» PROBLEM DESCRIPTION: Pick out every row below that contains the string "Open" and copy each one in full. Case counts.

Rows of locating words and elements
>> BEGIN

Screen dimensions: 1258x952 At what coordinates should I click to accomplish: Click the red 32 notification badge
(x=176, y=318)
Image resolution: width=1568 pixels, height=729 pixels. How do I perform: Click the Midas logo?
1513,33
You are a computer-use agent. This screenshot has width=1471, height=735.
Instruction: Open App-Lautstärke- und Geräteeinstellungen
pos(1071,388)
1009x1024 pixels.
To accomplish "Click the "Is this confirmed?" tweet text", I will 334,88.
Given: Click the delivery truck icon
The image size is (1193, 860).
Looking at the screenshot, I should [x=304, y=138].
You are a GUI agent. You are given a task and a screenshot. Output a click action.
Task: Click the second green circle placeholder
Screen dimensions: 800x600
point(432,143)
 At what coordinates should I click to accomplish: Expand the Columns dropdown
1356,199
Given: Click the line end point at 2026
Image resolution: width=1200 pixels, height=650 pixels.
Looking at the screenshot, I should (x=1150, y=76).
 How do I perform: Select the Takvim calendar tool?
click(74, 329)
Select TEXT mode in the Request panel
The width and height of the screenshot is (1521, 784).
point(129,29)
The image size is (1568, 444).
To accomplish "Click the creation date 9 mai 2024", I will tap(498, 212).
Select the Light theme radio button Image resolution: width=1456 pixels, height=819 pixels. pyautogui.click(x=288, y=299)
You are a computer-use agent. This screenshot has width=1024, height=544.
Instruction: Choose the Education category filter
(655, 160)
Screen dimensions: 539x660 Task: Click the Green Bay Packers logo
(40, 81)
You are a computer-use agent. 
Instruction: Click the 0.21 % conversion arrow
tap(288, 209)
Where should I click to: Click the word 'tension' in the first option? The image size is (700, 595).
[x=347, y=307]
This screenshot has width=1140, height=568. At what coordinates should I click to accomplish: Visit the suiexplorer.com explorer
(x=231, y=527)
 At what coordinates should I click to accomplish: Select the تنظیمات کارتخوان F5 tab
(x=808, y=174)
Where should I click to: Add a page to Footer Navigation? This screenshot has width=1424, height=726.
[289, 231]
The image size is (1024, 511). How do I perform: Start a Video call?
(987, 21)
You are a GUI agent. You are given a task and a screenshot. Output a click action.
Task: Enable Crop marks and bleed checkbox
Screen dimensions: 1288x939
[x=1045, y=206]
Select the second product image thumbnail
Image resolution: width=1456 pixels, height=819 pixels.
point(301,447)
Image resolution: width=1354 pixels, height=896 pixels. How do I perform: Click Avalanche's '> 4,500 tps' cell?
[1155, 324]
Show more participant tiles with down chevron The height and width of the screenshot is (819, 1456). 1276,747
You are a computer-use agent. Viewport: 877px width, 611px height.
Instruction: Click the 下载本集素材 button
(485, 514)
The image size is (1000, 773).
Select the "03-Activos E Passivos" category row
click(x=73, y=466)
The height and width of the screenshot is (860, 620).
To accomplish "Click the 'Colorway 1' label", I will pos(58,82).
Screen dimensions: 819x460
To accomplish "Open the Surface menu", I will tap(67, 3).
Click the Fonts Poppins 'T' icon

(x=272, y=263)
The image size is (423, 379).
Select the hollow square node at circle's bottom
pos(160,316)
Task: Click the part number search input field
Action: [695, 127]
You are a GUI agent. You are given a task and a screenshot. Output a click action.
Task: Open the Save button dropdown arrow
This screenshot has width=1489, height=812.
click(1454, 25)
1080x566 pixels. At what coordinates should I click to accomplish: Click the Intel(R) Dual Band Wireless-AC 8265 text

>> END

» EXERCISE SOLUTION:
Instruction: Open App-Lautstärke- und Geräteeinstellungen
To accomplish "Open the Surface menu", I will tap(67, 3).
Task: Open the Save button dropdown arrow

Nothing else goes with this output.